### Extracted information
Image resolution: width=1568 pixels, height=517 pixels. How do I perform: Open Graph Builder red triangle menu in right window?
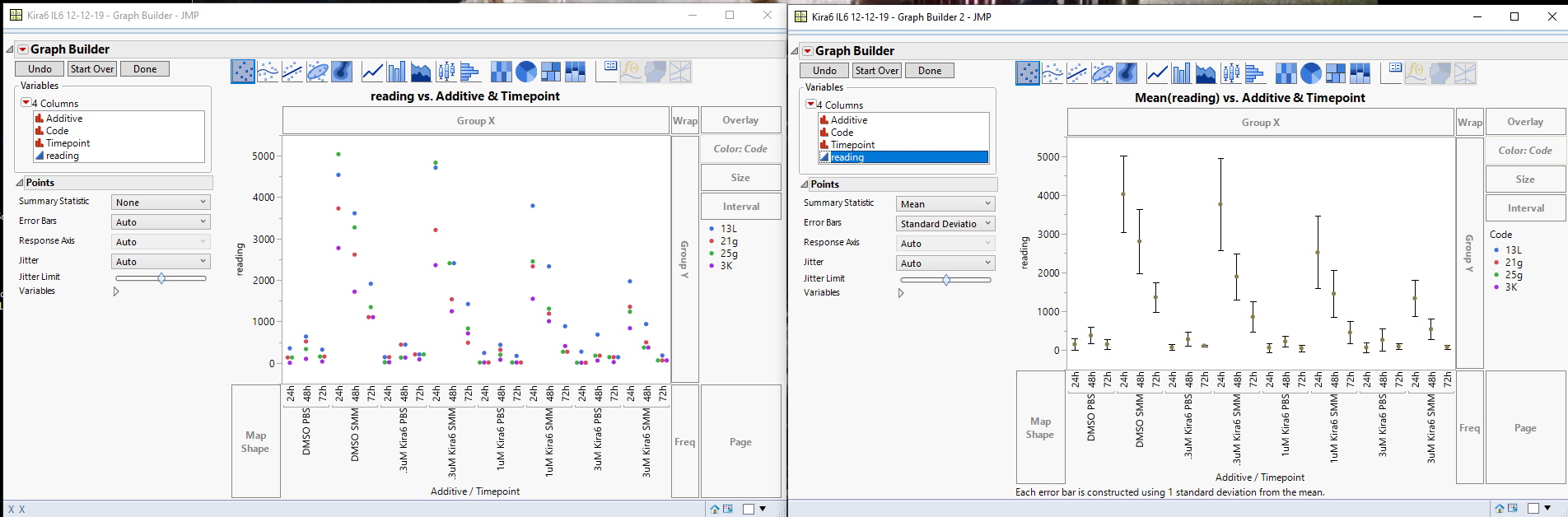(808, 51)
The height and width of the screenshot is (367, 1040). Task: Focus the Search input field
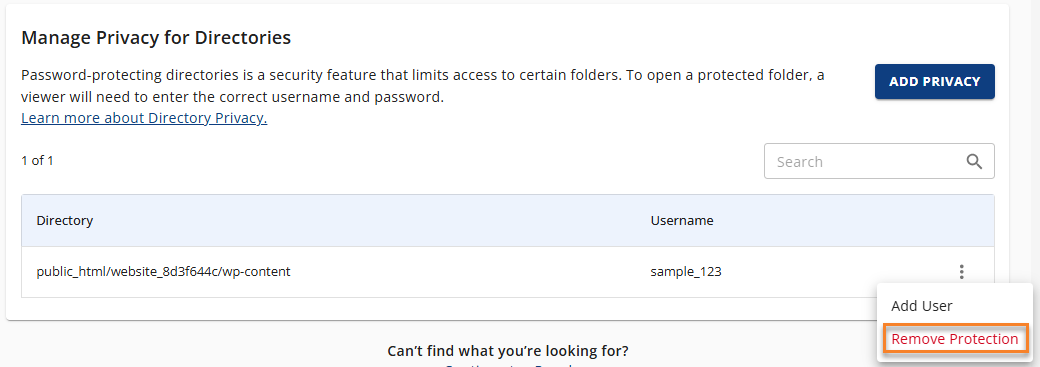click(x=879, y=161)
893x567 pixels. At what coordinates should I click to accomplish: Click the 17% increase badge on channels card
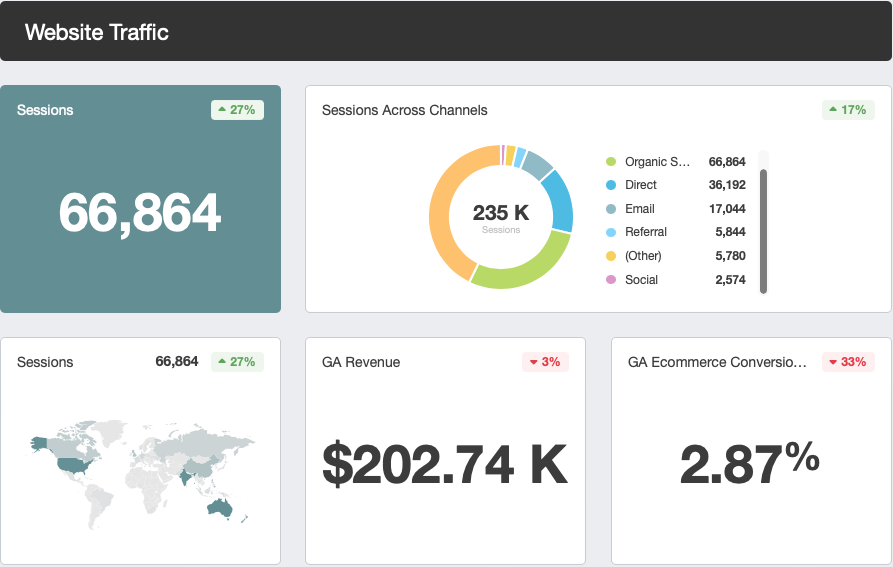[848, 110]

### Problem description
A word-for-word copy of the lines from the one with "893x567 pixels. At" through the last line of the data above is required, with both end lines included and no pictures.

### Exercise answer
893x567 pixels. At what coordinates should I click to accomplish: Click the 17% increase badge on channels card
[848, 110]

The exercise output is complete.